There is no medical justification for requiring abortion providers to have admitting privileges, as abortion is extremely safe. Leading medical organizations, like the AMA and the American College of Obstetricians and Gynecologists, oppose these kinds of laws. Hospitals frequently deny admitting privileges to doctors who provide abortions for reasons ranging from ideological opposition to the fact that too few of their patients will ever need hospital care.
The Court also granted a petition from the state of Louisiana, asking the court to review whether the doctors and clinics in the case have standing to bring the lawsuit. The Supreme Court has consistently recognized that abortion providers have standing.

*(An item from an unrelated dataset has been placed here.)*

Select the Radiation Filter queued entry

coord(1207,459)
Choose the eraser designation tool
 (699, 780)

“Nearly all abortion cases today are brought by medical providers,” said Julie Rikelman, Senior Litigation Director at the Center for Reproductive Rights. “If they couldn’t fight for their patients’ rights, many of these cases would never make it to court, which is precisely why Louisiana is making this argument. This is part of a coordinated national strategy to undermine women’s rights. What’s more, Louisiana’s challenge to third-party standing could have sweeping implications for civil rights, not just abortion, shutting the courthouse door to entire classes of people.”
Already, Louisiana ranks among the lowest in the country in terms of abortion access--more than 92% of Louisiana parishes have no abortion clinic. Since 2001, the number of abortion clinics in Louisiana has fallen from 11 to three as the state has imposed a slew of onerous requirements for abortion providers. There are nearly one million women of reproductive age in the state.

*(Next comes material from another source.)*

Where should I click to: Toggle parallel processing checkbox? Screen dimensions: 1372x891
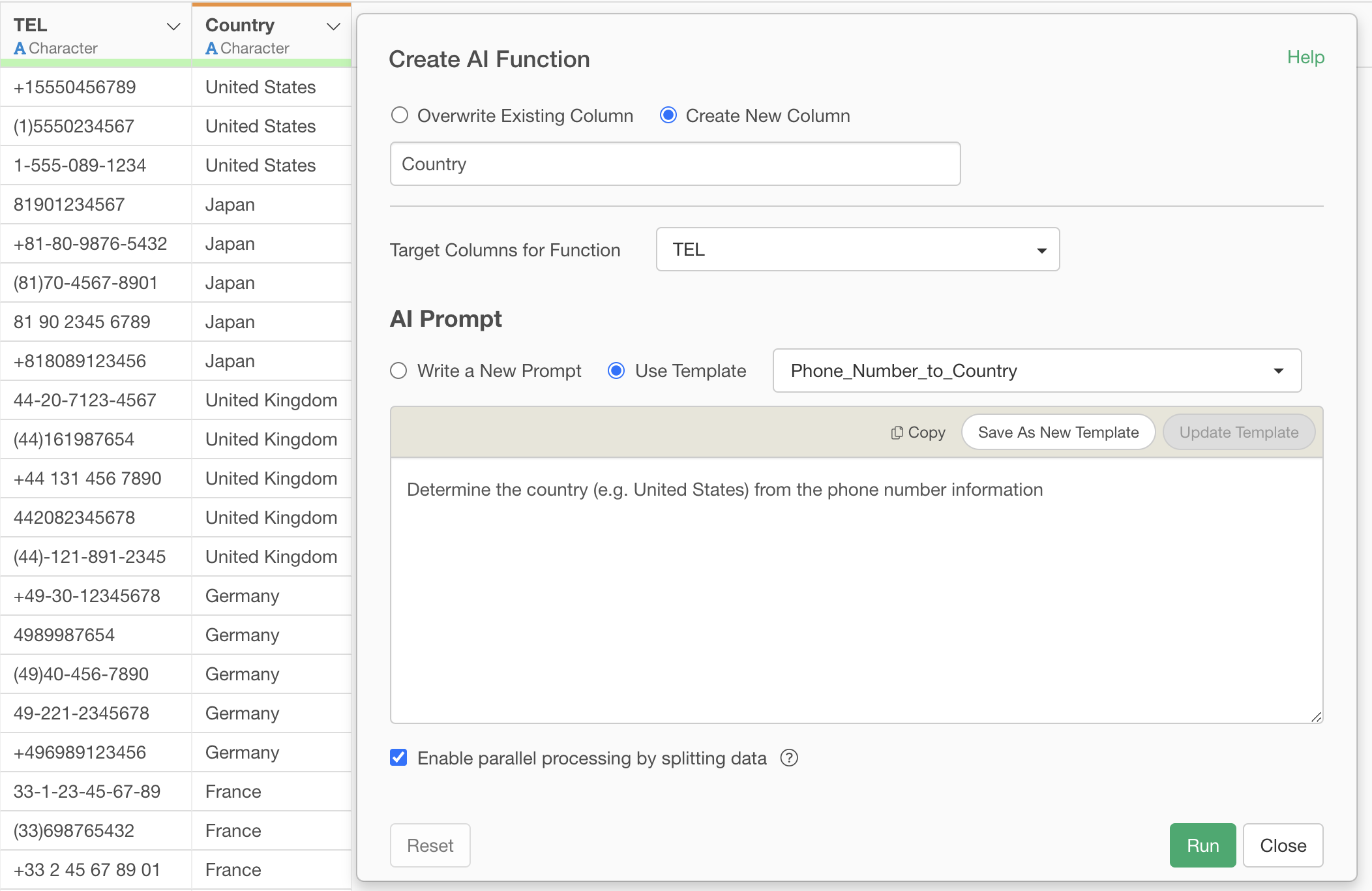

Louisiana ranks 48th among states when it comes to the health of women and children, and maternal mortality has increased 28% in Louisiana since 2016. The Center for Reproductive Rights has sued
Louisiana 27 times since the organization was founded in 1992.
The Center originally filed this case--June Medical Services v. Gee--in August 2014. Plaintiffs are a women’s health center, doctors and their patients. Julie Rikelman and Travis J. Tu are lead counsel for plaintiffs, along with co-counsel O'Melveny & Myers LLP.